Tom Russo russo at bogodyn.org
Thu Jan 20 02:24:01 EST 2005


On Wed, Jan 19, 2005 at 11:34:57PM -0700, we recorded a bogon-computron collision of the <russo at bogodyn.org> flavor, containing:
> On Wed, Jan 19, 2005 at 08:48:12PM -0800, we recorded a bogon-computron collision of the <archer at eskimo.com> flavor, containing:
> > On Wed, 19 Jan 2005, Jason Winningham wrote:
> > 
> > > I noticed that, even when viewing a very small area (zoom 16) xastir will
> > > "draw" several states worth of GNIS data every time.
> > 
> > > Even though I'm zoomed in on a very small area in Alabama, it seems to draw
> > > maps for AK, IL, IN, TN, etc etc.  The map is actually drawn correctly, the
> > > problem is the CPU time involved in not drawing all those maps.
> > > 
> > > Maybe there's a problem with the data?
> > > 
> > > What are the values in map_index.sys?
> > 
> > The important values for this discussion are the
> > top/bottom/left/right edges of the map data.  Those extents get
> > stored into the map_index.sys file.  If you have some errant values
> > in there, Xastir will think the map might cover the area in question
> > and run through the map attempting to find them.
> > 
> > You might try reindexing those maps to see if that helps.  Perhaps
> > you got some bad extents in there.  The extents are in the Xastir
> > coordinate system:  Units of 1/100's of a second, lat/long.  Origin
> > is at upper left and numbers proceed in a positive direction east
> > and south.  You can look at some of the comment blocks in maps.c to
> > find out how that coordinate system works.  It's what I do each
> > time.  Line 448 is a good place to look.
> 
> I'm looking at this now --- I believe the problem might lie in the gnis
> files, where some lines appear to have no lat/lon value.  It's not immediately
> clear that the code actually handles this gracefully, and perhaps it's 
> mussing up the index.  
> 
> When I look at my index file, containing NM, IN, AL, AZ, TX, and WA gnis
> entries, it's showing the first number (which I think is supposed
> to be the bottom extent) of AL, AZ, NM, TX and WA to be the same, and IN
> nearly the same  (0032400000, the equivalent of the equator in xastir
> coordinates).  Each of these files has at least one line with no lat/long 
> values --- which leads me to believe that the lines with blank lat/lon
> fields are interpreted as 0 latitude.  This would cause broken bounding boxes
> and make it seem as if the file should always be drawn.

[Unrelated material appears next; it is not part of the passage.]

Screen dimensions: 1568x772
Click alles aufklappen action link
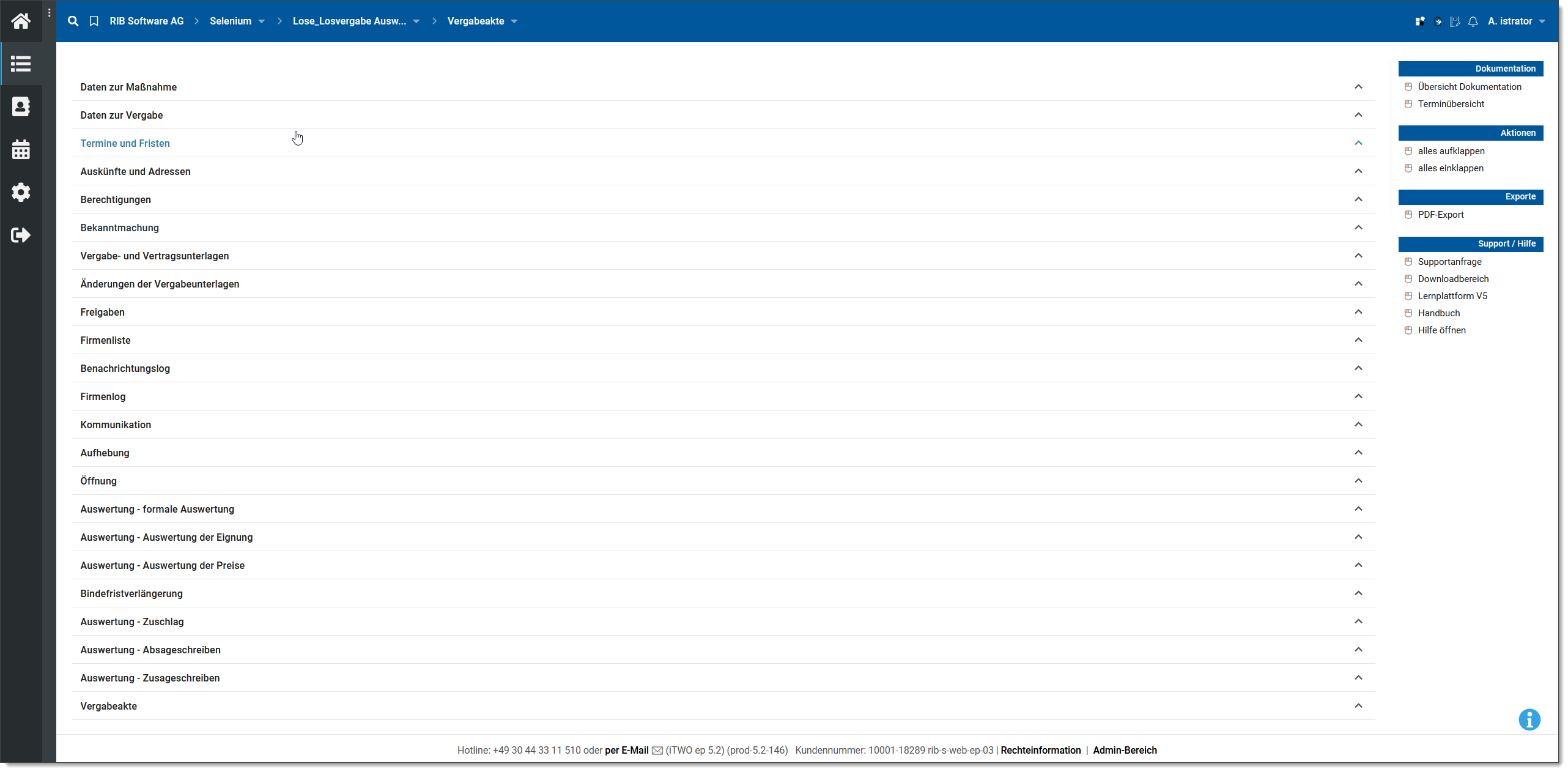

Yup, the "UNKNOWN" fields of the gnis files were being parsed as lat/long.
I have a patch and will commit it shortly.  It improves matters and creates
bounding boxes that really do consist of the min/max of the lat/lon points
in the gnis file now.

Unfortunately, I noticed that in the case of Texas and Alabama, the GNIS files
have one odd line each with points far outside the state borders.  In the 
case of Texas, it's the Intracoastal waterway at 25.8N, 80.1W.  This means that
the TX GNIS file wants to get loaded even if you're zoomed in on Florida.
Alabama has a similar intracoastal waterway line, pointing at 25.815N, 80.176W.
Short of editing out these outliers from the gnis file, there's nothing
to be done about that.

-- 
Tom Russo    KM5VY     SAR502  DM64ux         http://www.swcp.com/~russo/
Tijeras, NM  QRPL#1592 K2#398  SOC#236 AHTB#1 
 "When life gives you lemons, find someone with a paper cut."